Toute personne ayant eu, sciemment ou non, connaissance d'actes de maltraitance sur mineur est dans l'obligation de les signaler aux autorités compétentes (dépôt de plainte non obligatoire), et ce quelle que soit la nature des liens qui l'attachent à l'enfant (parfait inconnu, membre de la famille, instituteur, baby-sitter, etc.). Ledit signalement pourra advenir via une main courante déposée au commissariat ou à la gendarmerie ou un appel au numéro d'urgence 119 réservé à l'enfance en danger qui se chargera de fournir toutes les informations nécessaires. Si le juge l'estime nécessaire, le signalement donnera lieu au déploiement de mesures visant à protéger la victime (il s'agira souvent de l'extraire du cadre familial et de le placer).

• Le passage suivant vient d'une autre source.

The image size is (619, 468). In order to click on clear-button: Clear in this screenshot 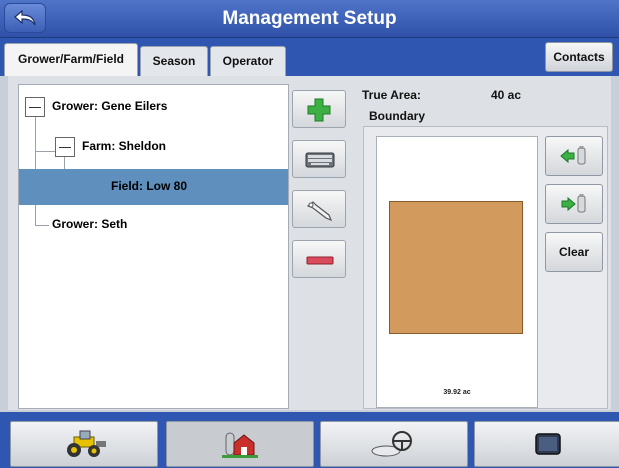, I will do `click(574, 252)`.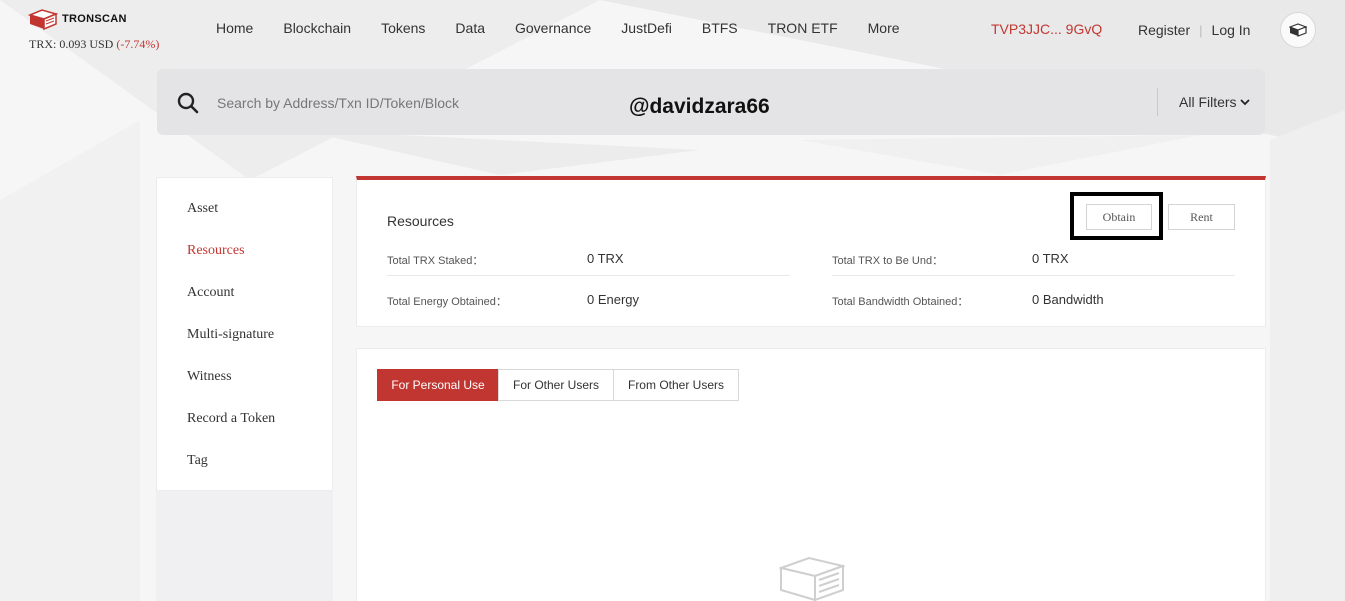 This screenshot has height=601, width=1345. I want to click on obtain-button: Obtain, so click(1119, 217).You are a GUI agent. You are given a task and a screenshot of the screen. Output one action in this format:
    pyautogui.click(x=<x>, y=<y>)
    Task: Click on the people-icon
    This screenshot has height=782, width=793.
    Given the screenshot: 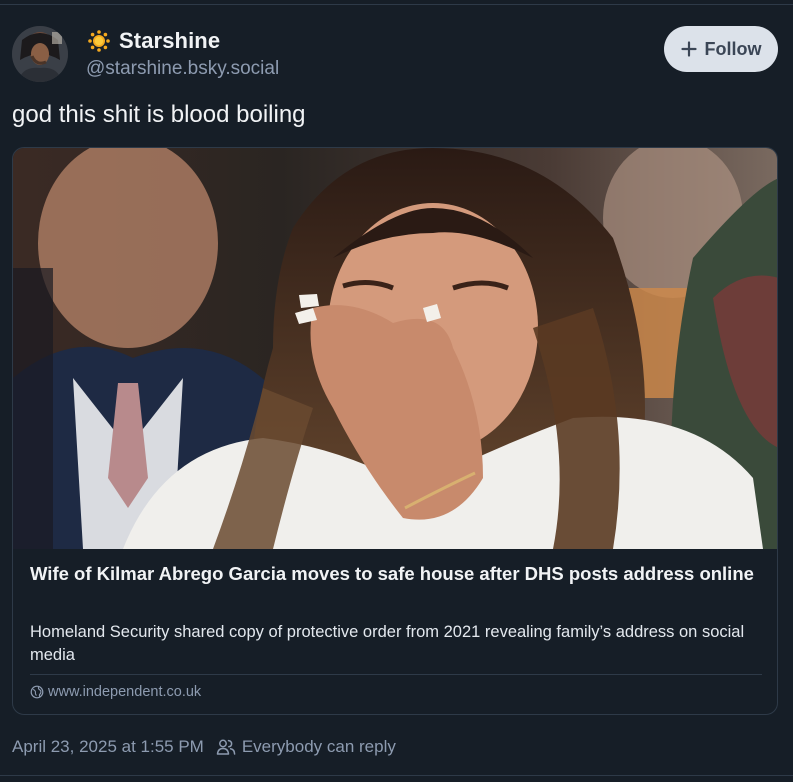 What is the action you would take?
    pyautogui.click(x=226, y=747)
    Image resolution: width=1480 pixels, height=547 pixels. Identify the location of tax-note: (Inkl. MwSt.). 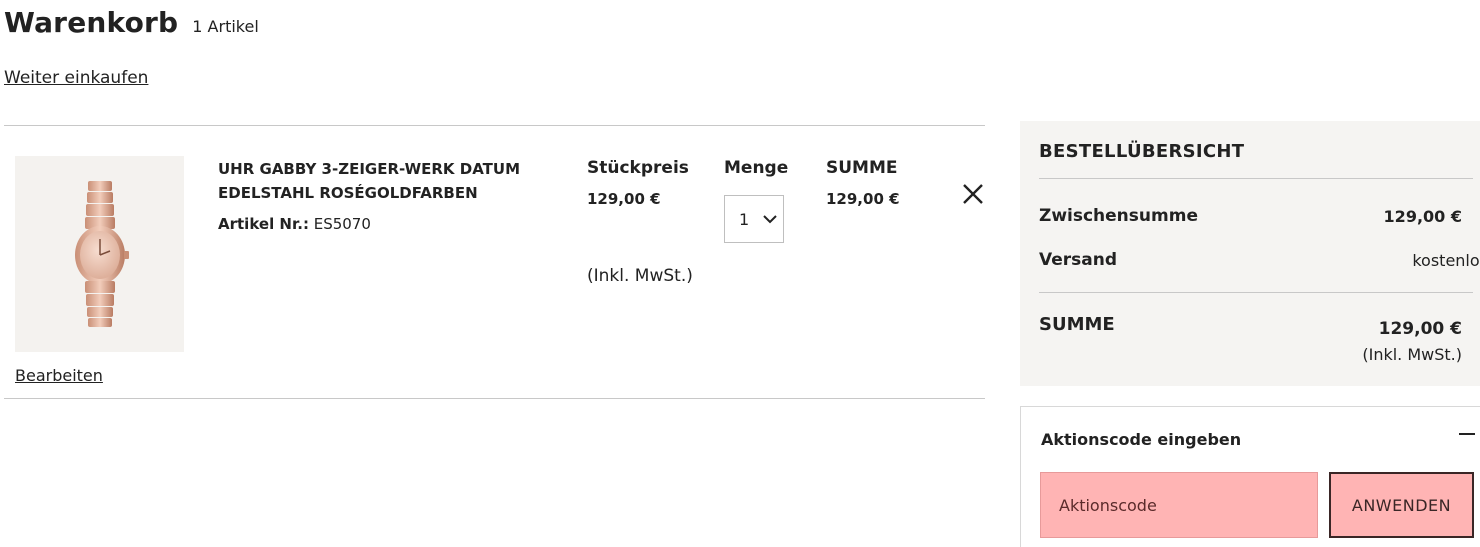
(640, 276).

Toute abstention relève de la non assistance à personne en danger et est sévèrement punie par la loi :

  • « Le fait, pour quiconque ayant connaissance d'un crime dont il est encore possible de prévenir ou limiter les effets, ou dont les auteurs sont susceptibles de commettre de nouveaux crimes qui pourraient être empêchés, de ne pas en informer les autorités judiciaires ou administratives est puni de trois ans d'emprisonnement et de 45.000 euros d'amende » (article 434-1 du Code pénal) ;

  • « Le fait, pour quiconque ayant eu connaissance de privations, de mauvais traitements ou d'agressions ou atteintes sexuelles infligés à un mineur ou à une personne qui n'est pas en mesure de se protéger en raison de son âge, d'une maladie, d'une infirmité, d'une déficience physique ou psychique ou d'un état de grossesse, de ne pas en informer les autorités judiciaires ou administratives est puni de trois ans d'emprisonnement et de 45.000 euros d'amende » (article 434-3 du Code pénal).

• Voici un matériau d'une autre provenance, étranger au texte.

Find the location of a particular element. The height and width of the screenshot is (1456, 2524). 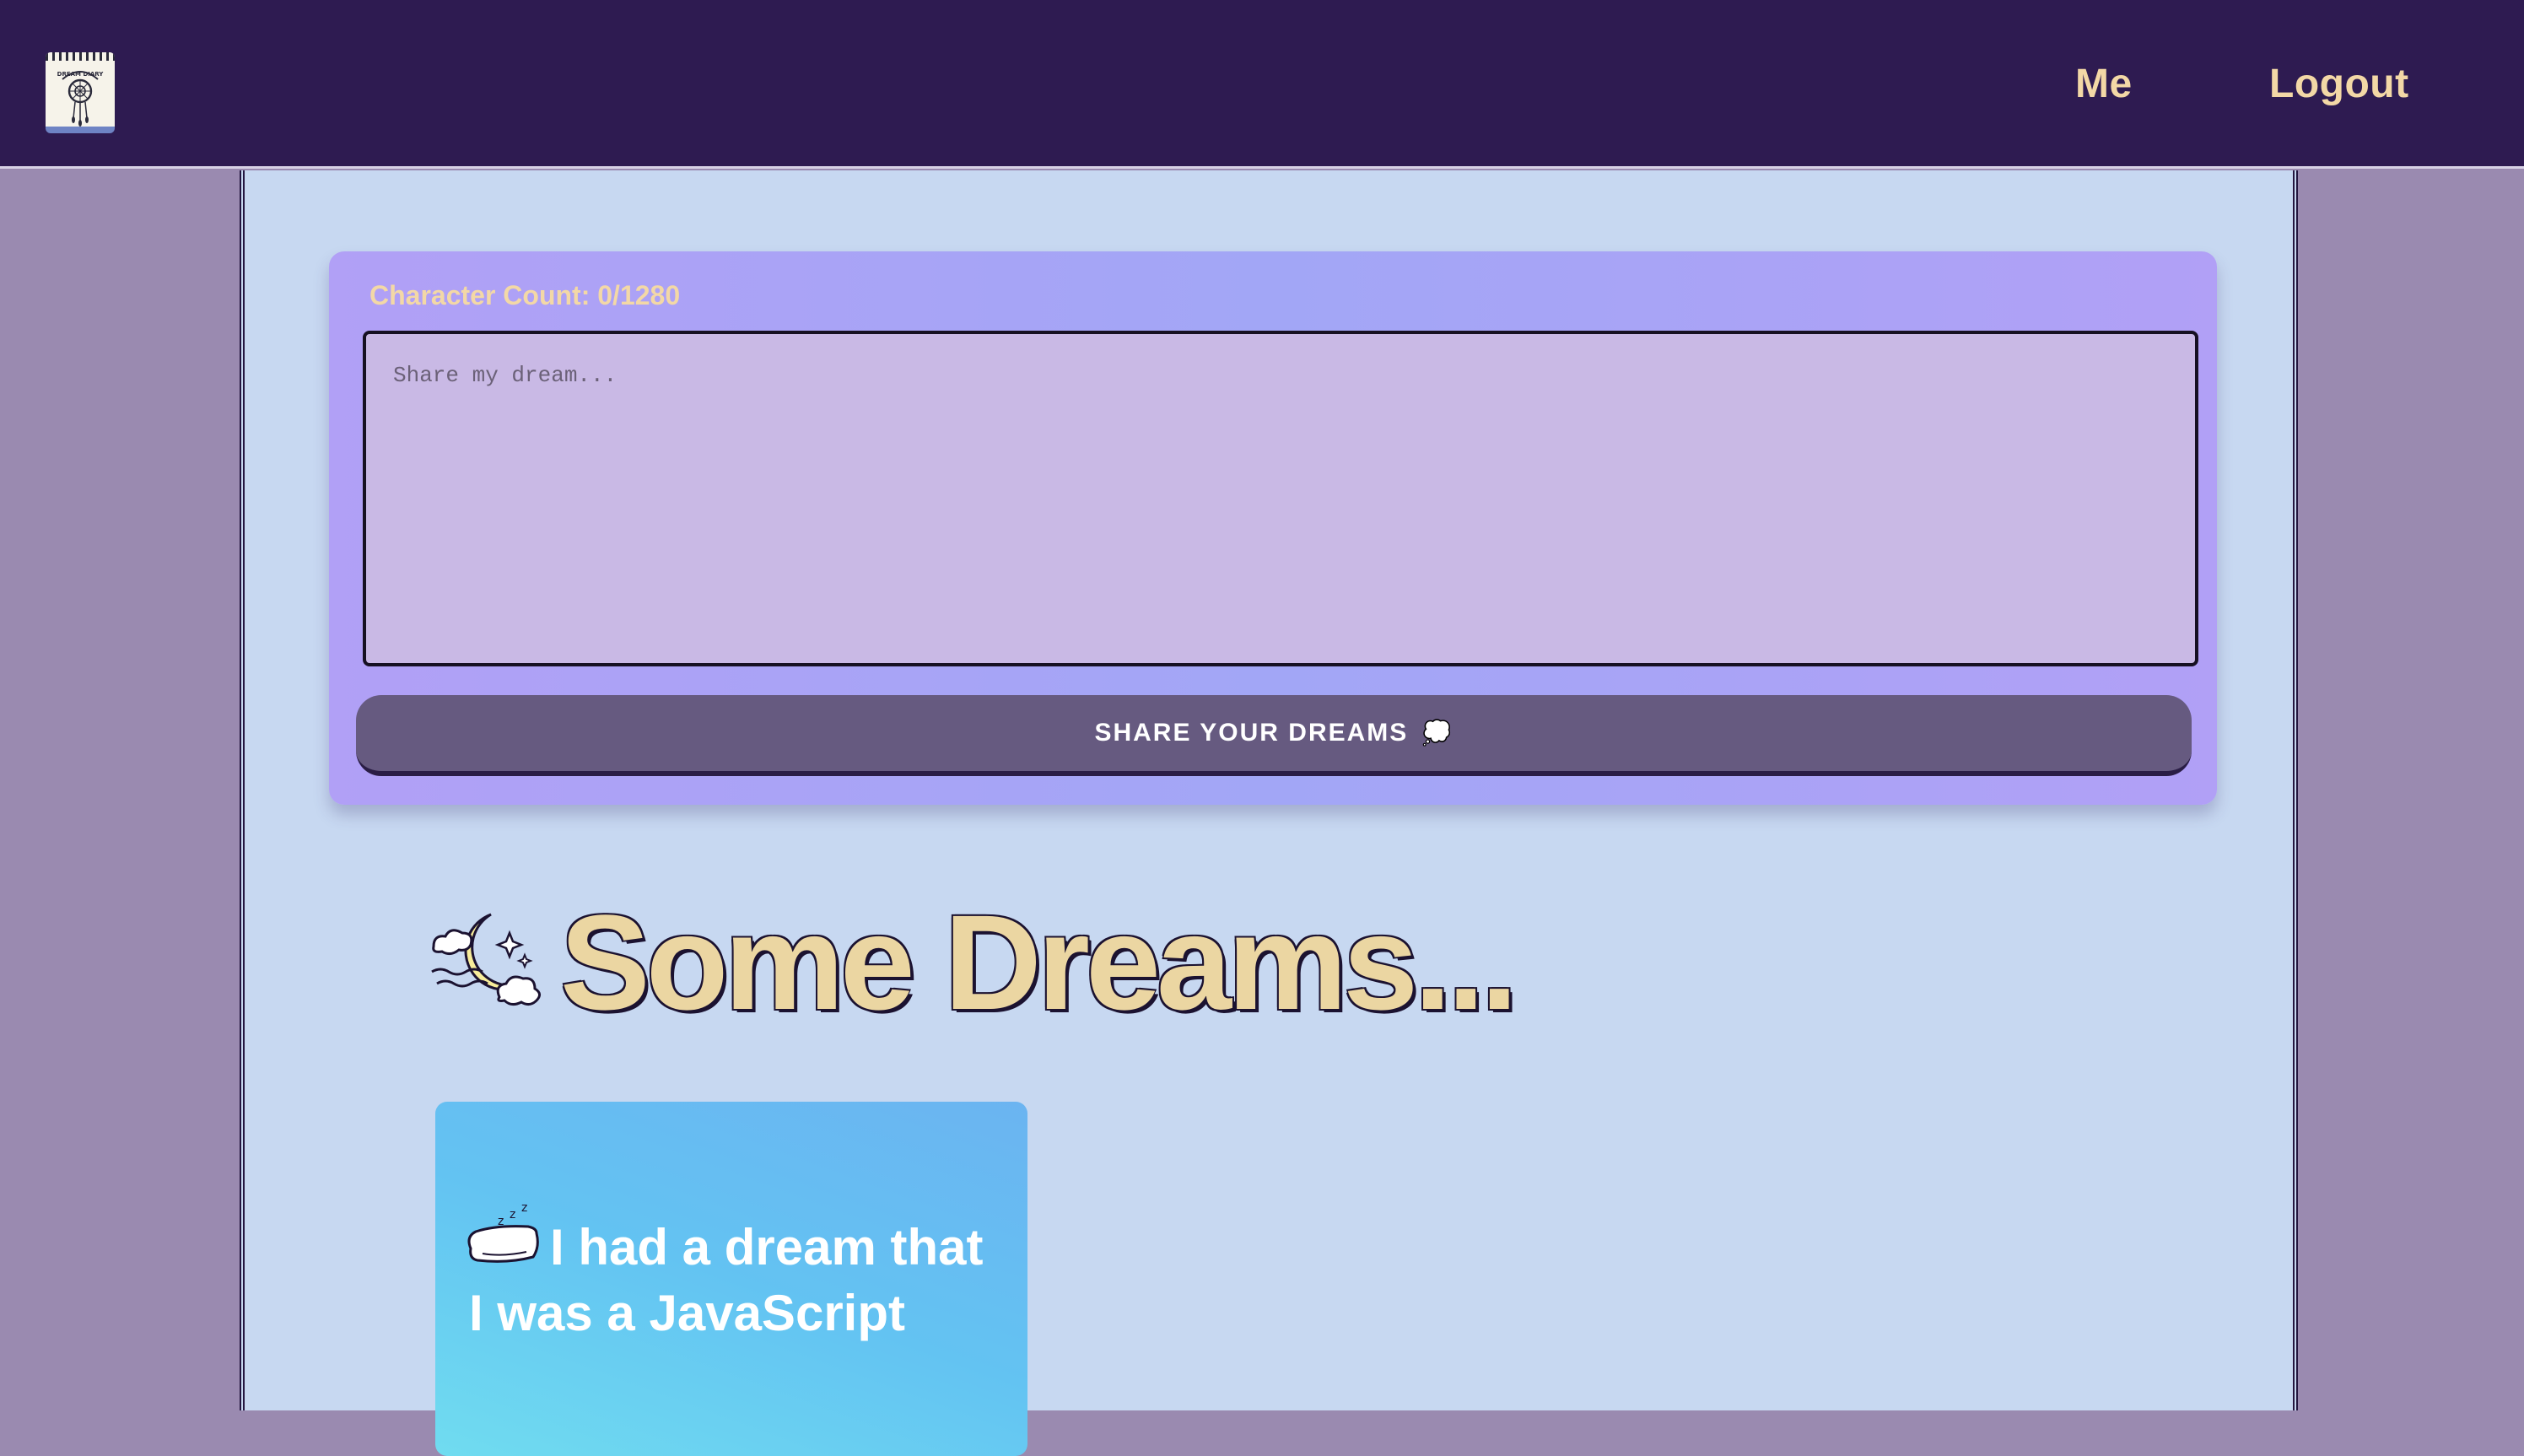

thought-bubble-icon: 💭 is located at coordinates (1437, 733).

L'obligation s'applique pareillement aux professionnels de santé qui formuleraient des soupçons suite à un examen de l'enfant. Bien qu'ils soient tenus au secret professionnel et que la violation de ce dernier entraîne une peine « d'un an d'emprisonnement et de 15.000 euros d'amende » (article 226-13 du Code pénal), les suspicions de maltraitance dérogent à cette règle, comme stipulé par l'article 226-14 du Code pénal et par le Code de déontologie médicale :

  • « Le médecin doit être le défenseur des droits de l'enfant lorsqu'il estime que l'intérêt de sa santé est mal compris ou mal préservé par son entourage » (article 43) ;

  • « Lorsqu'un médecin discerne qu'une personne auprès de laquelle il est appelé est victime de sévices ou de privations, il doit mettre en œuvre les moyens les plus adéquats pour la protéger en faisant preuve de prudence et de circonspection. S'il s'agit d'un mineur de quinze ans ou d'une personne qui n'est pas en mesure de se protéger en raison de son âge ou de son état physique ou psychique il doit, sauf circonstances particulières qu'il apprécie en conscience, alerter les autorités judiciaires, médicales ou administratives » (article 44).

Faut-il porter plainte ?

Si le signalement est de mise, le dépôt de plainte contre X ou le coupable identifié n'est pas obligatoire pour signaler la connaissance de faits plaçant un mineur en danger. Néanmoins, un tiers qui aurait eu connaissance des faits ou auquel l'enfant se serait confié ou une association de défense des mineurs peut choisir de saisir la justice pour faire appliquer les sanctions pénales qui s'imposent contre l'auteur des préjudices subis par l'enfant.

La victime, même mineure, est libre de porter plainte si elle le souhaite sans avoir à demander l'accord de ses parents. La démarche peut être confiée à ses parents ou tuteurs si elle rechigne à s'y présenter seule, ou se faire de façon manuscrite dans un courrier adressé au procureur de la République.

En cas d'actes de maltraitance difficiles à démontrer, le recours à une agence de détectives privés permettra d'apporter les preuves légales du préjudice infligé au mineur et de faire respecter les droits de l'enfance : photographies, témoignages, discussions avec les proches de l'enfant, filatures, etc.